Space Delivery Service
Seeing people hyping up space delivery services is genuinely hard to take seriously. Do some Chinese people have a bizarre obsession with the title of “Infrastructure Maniac”? Anyone who thinks this can replace standard courier services like SF Express should seriously retake high school physics, or at least solve a couple of mechanics problems before asking such a ridiculous question.
Just think about it: what kind of functionally low-IQ product manager would come up with this requirement? Raising the cost by tens of thousands of times just to shave off an hour or two? Doesn’t physics deserve some respect? Do you understand G-force? The vibration during launch is so intense that if you shipped a MacBook, the screen would probably shatter into dust. Then you’d have to wrap the package in three layers of aerospace-grade cushioning material. Isn’t that the definition of flogging a dead horse (Chinese: 脱裤子放屁, literally: pulling down pants to fart)?

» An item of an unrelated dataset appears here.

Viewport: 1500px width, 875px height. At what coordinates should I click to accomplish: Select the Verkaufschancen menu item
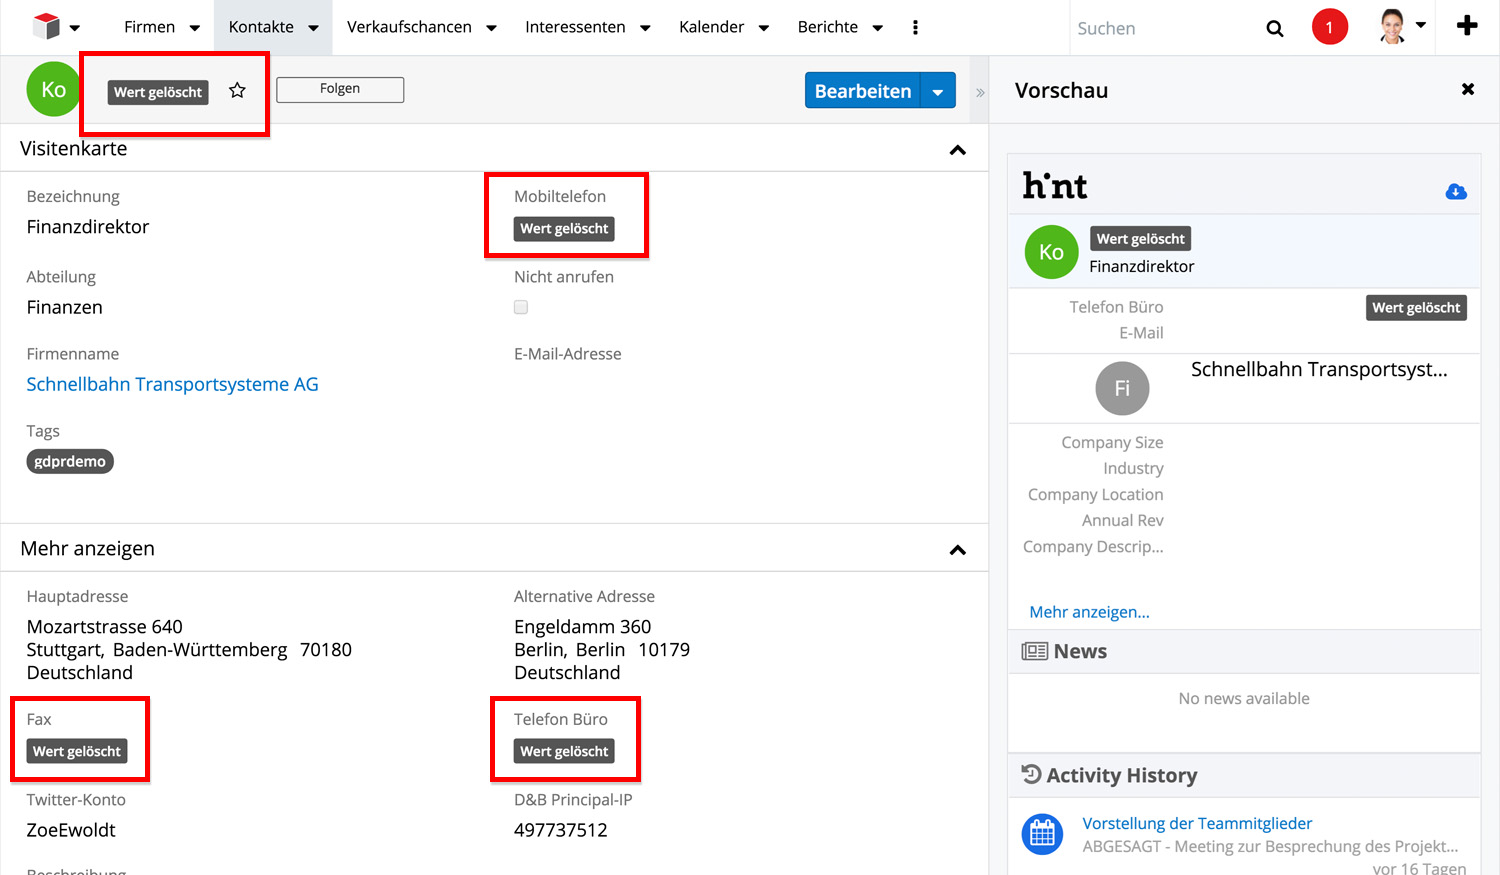click(x=409, y=27)
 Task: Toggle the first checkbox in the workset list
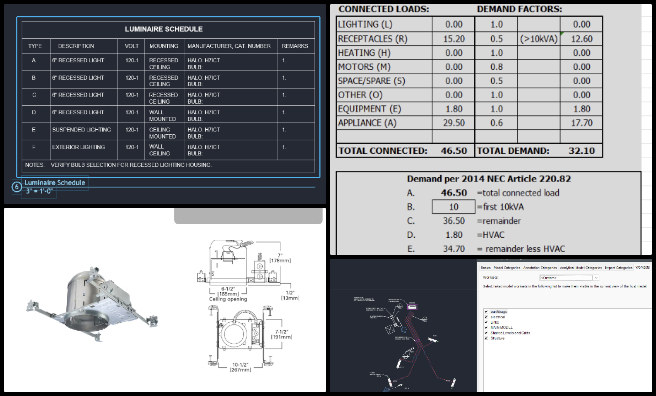486,312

And the landing is another huge issue. A rocket can’t just stop in front of your house like a Meituan delivery driver. The noise is like a cannon going off right next to your ear. It has to land hundreds of miles away from the city, either in the sea or on a remote Gobi desert, and then be transferred back. This is like completely re-architecting the entire backend to optimize a 0.1ms latency, only to find that the bottleneck was entirely on the database I/O. It’s pure self-gratification—a classic example of over-engineering.
To be frank, the current niche for this service is for the super-rich elite in life-or-death situations—transporting a heart, a kidney, or sending urgent wartime supplies. The rest of the so-called “space e-commerce” is entirely cheap hype, operating in the same way as the current AI industry. All the “applications” are just chains of if-else statements, pretending to be AGI, simply to fleece money from the primary market.
Starship is cool and impressive to look at, but let’s not mythologize it. It’s just a large-scale transport truck. Unless they can bring the failure rate down to the level of commercial aviation, who would dare to use it? Insurance companies would see the policy and immediately run for the hills overnight.